Ars Technica's Matthew Lasar has a good rundown of what's in the FCC's first national broadband plan status report -- and the total lack of language on open access that has broadband advocates nervous about how ambitious the final plan, due on Obama's desk in mid-February, will be.
One reason why open access's absence from the interim plan stands out is that when Obama campaign veteran Julius Genachowski took over the FCC, his broadband unit quickly called on Harvard's Berkman Center to survey how other countries outside the U.S. have managed to increase broadband access. The resulting report from economist Yochai Benkler and his team focused on one common denominator: open access. Benkler et al cited Japan, Denmark, Sweden, France, the UK, and New Zealand for their practice of separating ownership of Internet networks from the service part of the broadband equation. For the most part, we do things differently here in the U.S. Verizon, for example, both owns the FiOS fiber backbone and provides broadband service. It is under no obligation to let Joe's High-Speed ISP compete on its own networks.

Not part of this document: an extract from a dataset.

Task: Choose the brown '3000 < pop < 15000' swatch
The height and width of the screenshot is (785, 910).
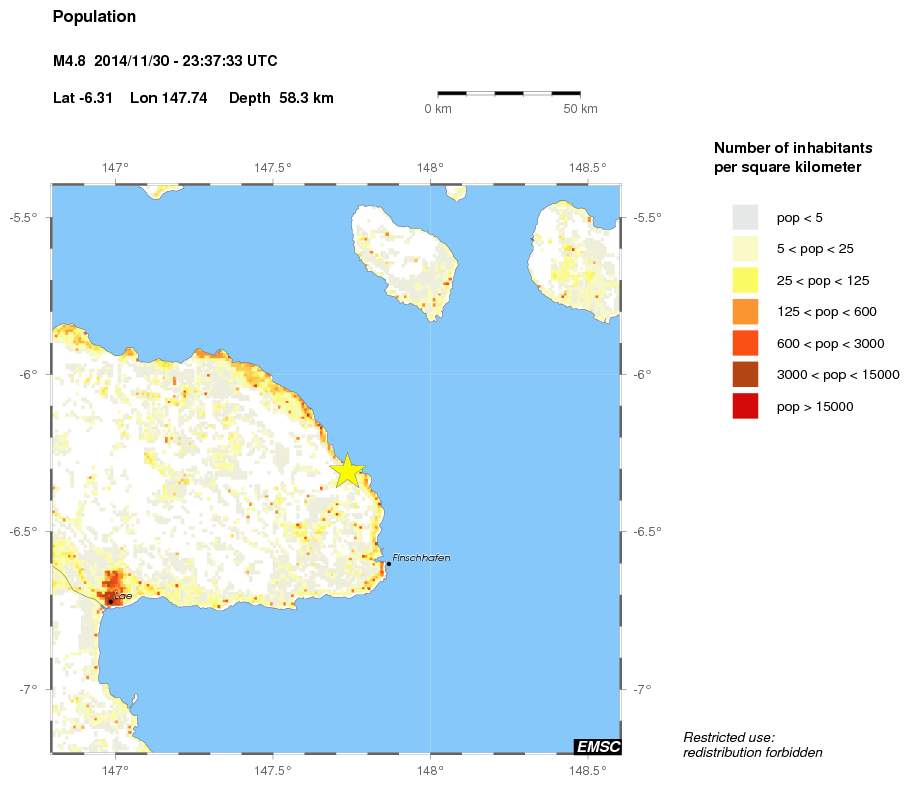Action: (x=745, y=375)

Open access is disruptive (and it doesn't seem entirely clear how applicable line sharing is to a country where people live as as spread out as we do in the U.S). But it's also exactly the sort of big bold telecom policy change that communications reformists were hopeful would be taken very seriously in the Obama era. The FCC did recently focus one of its many workshops on the topic, but why ignore it entirely in the interim report? Not including a single mention of competition-through-access is worrying because it suggests that even Obama's FCC isn't jumping at the chance to question telecom incumbents' role as arbiters of who gets broadband and how.